One of the main reasons for Camaïeu’s decision to file for receivership was the rejection of a state-backed loan that the company had applied for to navigate the ongoing crisis. This loan would have helped Camaïeu address its liquidity crisis and continue the transformation process it had started back in October. Unfortunately, despite support from regional authorities, the government, and shareholders, the loan application was ultimately refused.

Camaïeu, founded in 1984 in northern France, currently operates around 900 stores in 21 countries, with 650 stores located in France alone. In March, the company announced its plans to downsize its international operations by closing 135 stores outside of its domestic market by the end of 2020.

The company’s transformation plan, which included a financing deal with shareholders and banks, was severely impacted by the COVID-19 crisis. With stores forced to close, Camaïeu experienced a significant loss of earnings, amounting to €162 million, and a staggering 95% decline in revenue.

By filing for receivership, Camaïeu now has the opportunity to find a new owner. However, the pool of potential buyers capable of acquiring a large chain like Camaïeu, which boasts annual sales of €718 million, may be limited.
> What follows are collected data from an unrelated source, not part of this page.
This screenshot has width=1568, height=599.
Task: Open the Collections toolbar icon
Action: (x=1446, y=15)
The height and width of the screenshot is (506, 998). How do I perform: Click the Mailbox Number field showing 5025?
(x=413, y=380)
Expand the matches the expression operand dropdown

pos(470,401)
Another fashion retailer facing a similar situation, La Halle, has struggled to find interested buyers with sufficient financial resources.

In August 2019, Camaïeu underwent a leadership change with Joannes Soënen taking on the role of president. This leadership change came six months after Modacin, the holding company that owned Camaïeu, was taken over by its creditors.
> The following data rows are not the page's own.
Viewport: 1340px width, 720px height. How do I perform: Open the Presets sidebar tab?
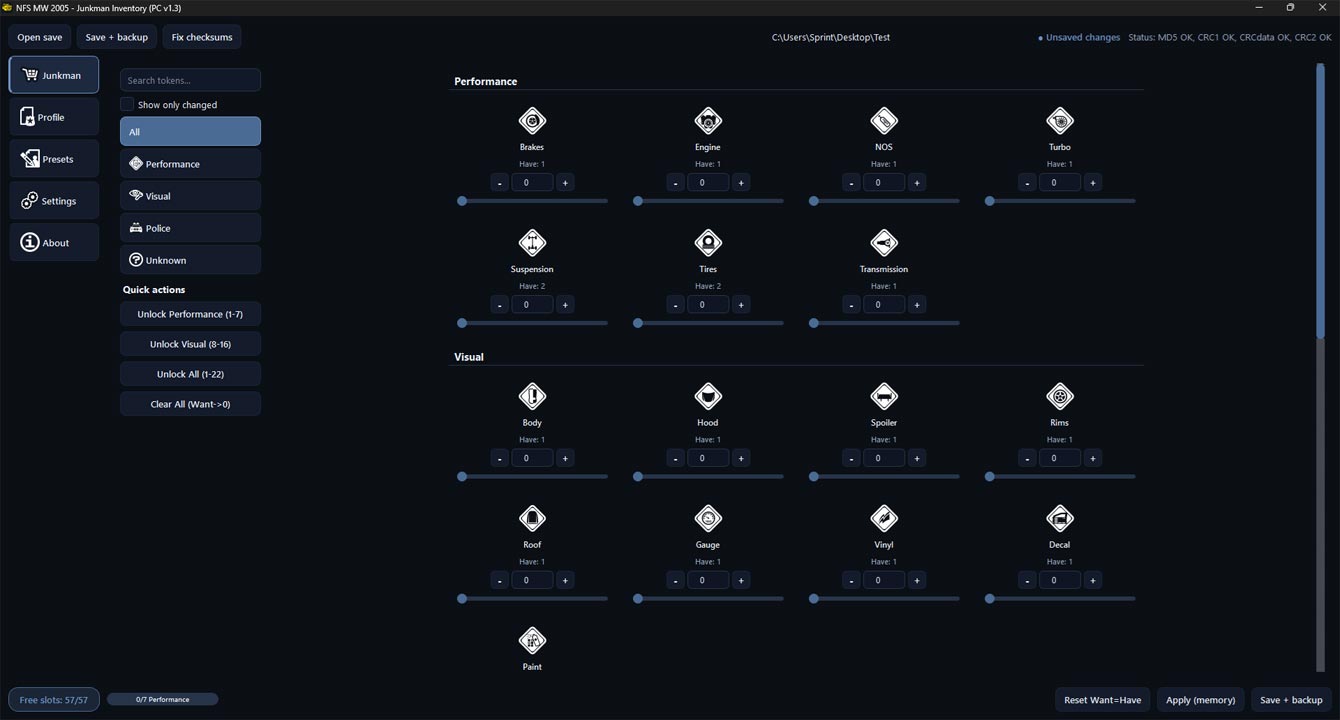[x=54, y=159]
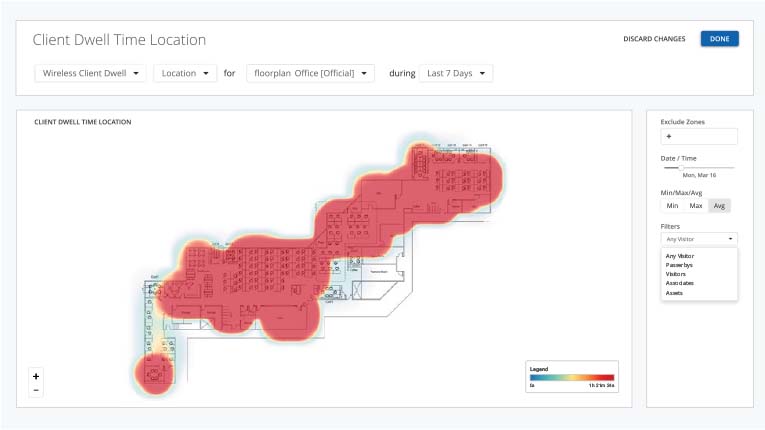Viewport: 765px width, 430px height.
Task: Expand the Location dropdown
Action: pos(185,73)
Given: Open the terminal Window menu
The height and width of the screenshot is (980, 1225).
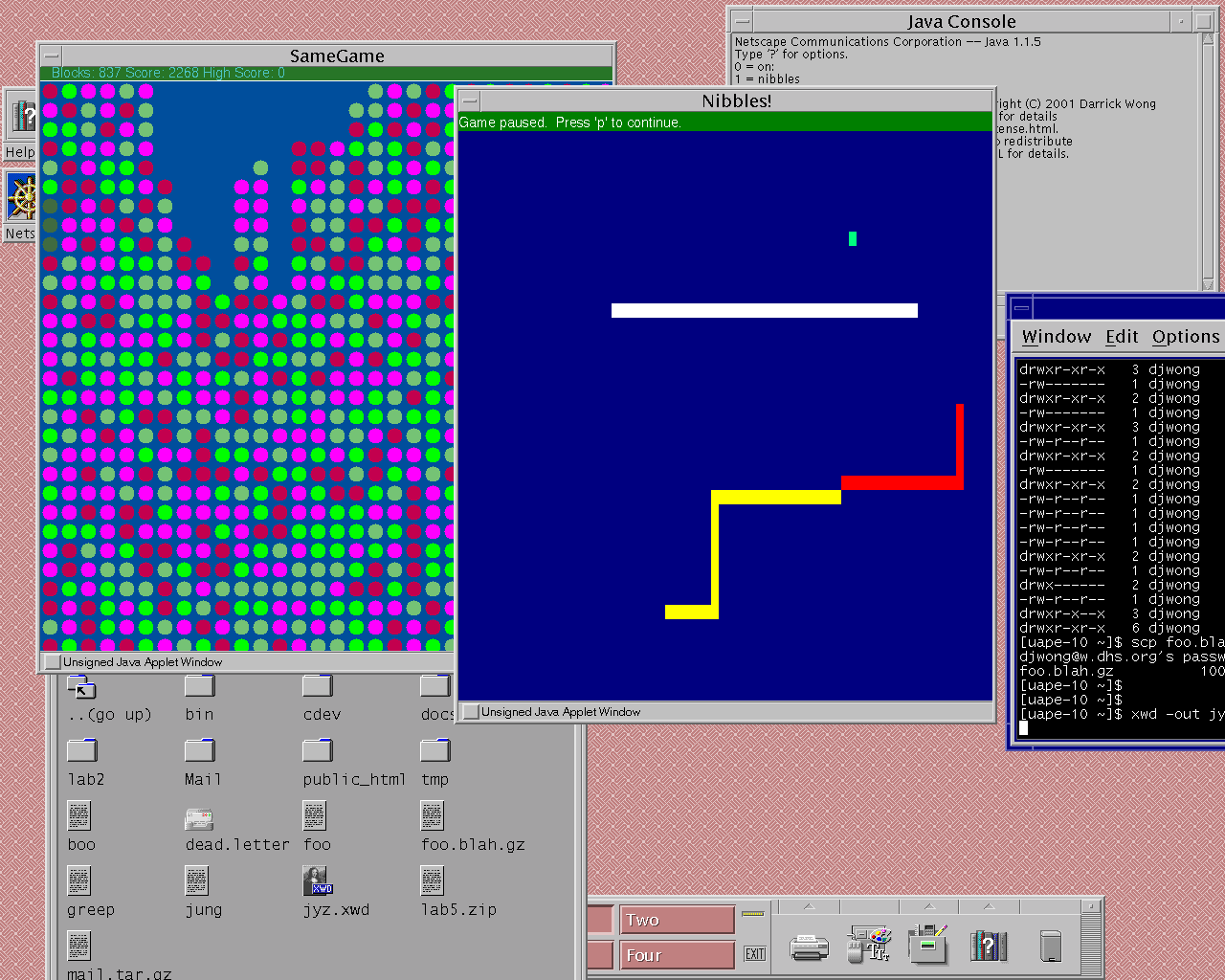Looking at the screenshot, I should coord(1056,337).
Overall, Camaïeu’s decision to file for receivership highlights the challenging circumstances faced by fashion retailers not only in France but globally. The impact of the COVID-19 pandemic has been devastating for the industry, pushing many companies to seek court protection in order to navigate the financial difficulties caused by store closures and plummeting sales. As more retailers find themselves in need of assistance, the future of the fashion industry remains uncertain.